Save PySpark DataFrame in Parquet Format
The Parquet format is a highly efficient columnar storage format that is widely used in big data and analytics applications, particularly with Apache Spark and PySpark.
| Roll | Name | Age |
|---|---|---|
| 1 | Rahul | 30 |
| 2 | Sanjay | 67 |
| 3 | Ranjan | 55 |
First, import the necessary libraries:
from pyspark.sql import SparkSession
Create a sample DataFrame:
spark = SparkSession.builder.appName("Save DataFrame").getOrCreate()
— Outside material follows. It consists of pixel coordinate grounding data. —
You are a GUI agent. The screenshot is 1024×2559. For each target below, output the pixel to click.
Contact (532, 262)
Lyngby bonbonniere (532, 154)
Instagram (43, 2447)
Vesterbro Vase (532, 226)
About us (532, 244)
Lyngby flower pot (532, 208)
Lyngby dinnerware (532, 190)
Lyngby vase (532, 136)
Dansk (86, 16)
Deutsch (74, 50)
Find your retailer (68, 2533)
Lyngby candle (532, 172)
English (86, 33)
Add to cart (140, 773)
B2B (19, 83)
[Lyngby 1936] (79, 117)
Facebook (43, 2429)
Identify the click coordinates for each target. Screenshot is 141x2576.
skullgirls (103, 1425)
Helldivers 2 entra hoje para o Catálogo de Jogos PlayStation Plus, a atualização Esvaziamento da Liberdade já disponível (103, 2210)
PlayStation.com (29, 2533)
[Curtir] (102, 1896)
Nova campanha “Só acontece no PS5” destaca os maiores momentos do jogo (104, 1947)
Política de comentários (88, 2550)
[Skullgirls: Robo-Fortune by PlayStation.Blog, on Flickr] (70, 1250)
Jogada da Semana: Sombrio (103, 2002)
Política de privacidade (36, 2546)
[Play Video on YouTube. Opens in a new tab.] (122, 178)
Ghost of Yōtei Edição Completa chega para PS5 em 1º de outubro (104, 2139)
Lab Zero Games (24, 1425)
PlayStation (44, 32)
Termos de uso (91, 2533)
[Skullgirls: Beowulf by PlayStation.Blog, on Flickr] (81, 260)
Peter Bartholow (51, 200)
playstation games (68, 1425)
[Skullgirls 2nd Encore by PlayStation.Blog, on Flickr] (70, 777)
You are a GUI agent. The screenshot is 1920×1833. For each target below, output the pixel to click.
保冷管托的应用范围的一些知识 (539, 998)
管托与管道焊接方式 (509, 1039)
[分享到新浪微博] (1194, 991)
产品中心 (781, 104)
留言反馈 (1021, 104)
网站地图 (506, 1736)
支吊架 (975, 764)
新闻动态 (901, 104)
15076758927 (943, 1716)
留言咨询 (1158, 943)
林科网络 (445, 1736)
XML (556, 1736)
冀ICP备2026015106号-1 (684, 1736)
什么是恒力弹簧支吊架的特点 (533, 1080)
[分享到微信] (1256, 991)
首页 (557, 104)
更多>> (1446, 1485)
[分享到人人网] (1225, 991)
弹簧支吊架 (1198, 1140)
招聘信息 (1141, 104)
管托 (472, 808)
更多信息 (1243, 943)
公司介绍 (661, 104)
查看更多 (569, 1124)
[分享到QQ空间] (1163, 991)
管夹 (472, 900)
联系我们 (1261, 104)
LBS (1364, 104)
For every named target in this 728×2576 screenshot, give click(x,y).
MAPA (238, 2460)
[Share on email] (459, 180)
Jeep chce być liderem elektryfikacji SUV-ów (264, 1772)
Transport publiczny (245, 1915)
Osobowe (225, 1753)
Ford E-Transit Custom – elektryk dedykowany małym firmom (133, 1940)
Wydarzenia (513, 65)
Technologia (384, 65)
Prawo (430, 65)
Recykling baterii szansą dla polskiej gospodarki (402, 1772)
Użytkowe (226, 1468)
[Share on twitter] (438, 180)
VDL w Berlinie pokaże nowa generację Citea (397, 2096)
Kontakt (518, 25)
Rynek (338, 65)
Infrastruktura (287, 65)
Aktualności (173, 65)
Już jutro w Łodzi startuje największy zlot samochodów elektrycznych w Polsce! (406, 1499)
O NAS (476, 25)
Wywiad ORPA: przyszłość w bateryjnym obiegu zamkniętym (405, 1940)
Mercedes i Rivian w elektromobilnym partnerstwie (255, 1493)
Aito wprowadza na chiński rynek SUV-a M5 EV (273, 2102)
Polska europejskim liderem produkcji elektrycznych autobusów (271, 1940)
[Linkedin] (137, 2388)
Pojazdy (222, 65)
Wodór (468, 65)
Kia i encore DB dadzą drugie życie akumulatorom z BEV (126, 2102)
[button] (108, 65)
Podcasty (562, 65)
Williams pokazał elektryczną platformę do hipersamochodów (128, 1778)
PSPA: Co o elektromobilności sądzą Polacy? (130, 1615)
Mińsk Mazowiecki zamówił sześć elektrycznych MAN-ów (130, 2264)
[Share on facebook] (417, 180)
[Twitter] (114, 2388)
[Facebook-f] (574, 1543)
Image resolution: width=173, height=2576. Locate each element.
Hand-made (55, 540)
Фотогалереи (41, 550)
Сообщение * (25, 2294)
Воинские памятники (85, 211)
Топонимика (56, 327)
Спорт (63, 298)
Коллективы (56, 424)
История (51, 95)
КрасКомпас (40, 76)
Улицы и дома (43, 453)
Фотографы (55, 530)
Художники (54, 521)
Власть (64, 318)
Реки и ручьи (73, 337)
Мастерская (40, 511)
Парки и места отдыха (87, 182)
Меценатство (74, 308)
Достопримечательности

data = [("Rahul", 30), ("Sanjay", 67), ("Ranjan", 55)]
columns = ["Name", "Age"]
df = spark.createDataFrame(data, columns)
df.show()
Save the DataFrame as a Parquet file:
df.write.parquet("data/parquet/output/")
from pyspark.sql import SparkSession
spark = SparkSession.builder.appName("Save DataFrame").getOrCreate()
data = [("Rahul", 30), ("Sanjay", 67), ("Ranjan", 55)]
columns = ["Name", "Age"]
df = spark.createDataFrame(data, columns)
df.show()
df.write.parquet("data/parquet/output/")
spark.stop()